Material provided:
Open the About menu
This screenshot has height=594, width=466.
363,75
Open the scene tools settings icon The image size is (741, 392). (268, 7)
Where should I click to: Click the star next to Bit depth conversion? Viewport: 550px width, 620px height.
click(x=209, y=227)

...

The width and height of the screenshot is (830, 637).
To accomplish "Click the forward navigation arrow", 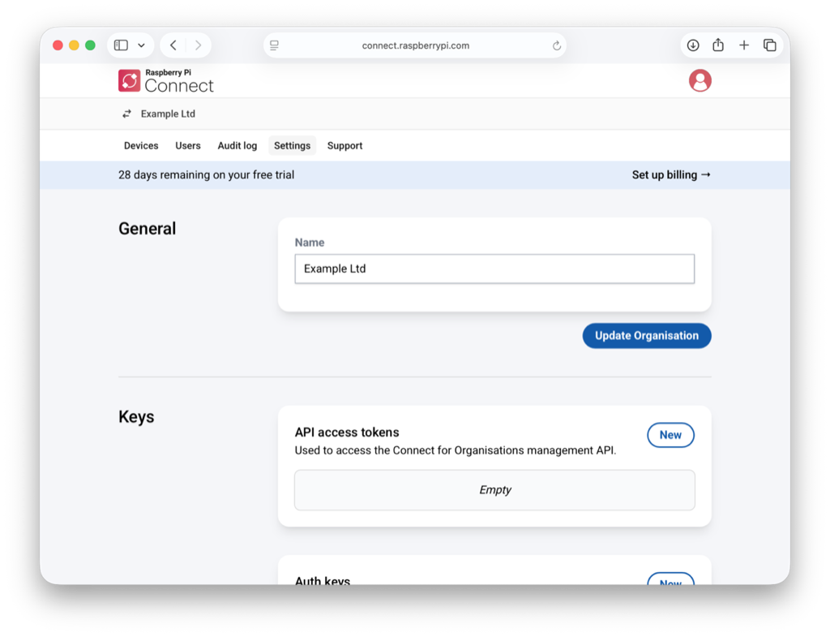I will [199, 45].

--

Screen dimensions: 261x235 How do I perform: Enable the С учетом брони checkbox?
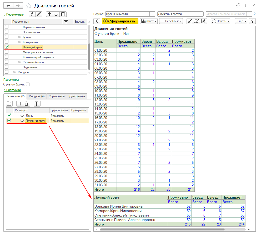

Try it: Pull every line containing the word "Open" out of the listing.

Response for this exercise:
Open the About menu
Open the scene tools settings icon The image size is (741, 392). (268, 7)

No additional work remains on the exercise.